O sırada Ayşegül, Nil’i
dinlemiyor, aklından hesap kitap yapar gibi hareketlerle geziniyordu odada.
“Sen ne yapıyorsun?”
“Bak, bir dükkân daha
açıyoruz. Orada fal bakıyorsun. Ben de ortağım. Kahveleri yapıyorum. Paraya
para demiyoruz. Anlaştık mı? Emin ol iki dükkândan da çok kazanır.”
“A evet. Ama kendime
faydası yok. Bak hala aramadı Hakan!”
“Arar.”
Daha cümlesi bitmeden
telefonu çalmaya başlayınca ikisi de güldüler.
“Aradı işte. Ama ne
yapıyorsun? Açmıyorsun!”
“Açmıyorum.”
*****
Hakan, Handan ile
konuştuğunda başından aşağı kaynar sular dökülmüştü. Kafasını odasındaki camın
pervazına vurup duruyordu. Nasıl yanılmıştı? Nasıl söylemişti o aptalca
cümleleri? Nil’den nasıl şüphelenmişti?
Gördükleri neydi?
“Sen bir polissin. Göründüğü gibi
olamayacağını en iyi bilmesi gereken kişisin ve hayatının en önemli olayında
büyük hata yaptın.”
Hakan, hatasını nasıl telafi edeceğini
bilmiyordu. Telefonu hemen çevirmişti. Ama açılmayacağını biliyordu.

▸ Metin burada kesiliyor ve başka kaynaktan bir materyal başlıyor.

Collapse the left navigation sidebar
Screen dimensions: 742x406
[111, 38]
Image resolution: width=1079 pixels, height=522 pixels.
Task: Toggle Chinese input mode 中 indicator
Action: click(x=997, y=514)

Yanılmamıştı... Açmıyordu…
Nil'i çok kırmıştı...
*****
Handan ile Cenk uzun aradan sonra ilk
kez sevişmişti. İşe gitmeyeceğini haber veren Cenk, Elçin ile kısa bir görüşme
yapmıştı. Handan, Elçin hakkında düşündüklerini söyleyip söylememekte tereddüt
etmiş ama yeni hayatına pürüzlerle başlamamak için en sonunda sormuştu.
“Elçin ile ilişkim olduğunu mu sandın?
Sen deli misin? O kadın kadar hükmedici bir yaratık daha görmedim. Patron falan
dinlemez beni de ezer geçer diye korkuyordum.”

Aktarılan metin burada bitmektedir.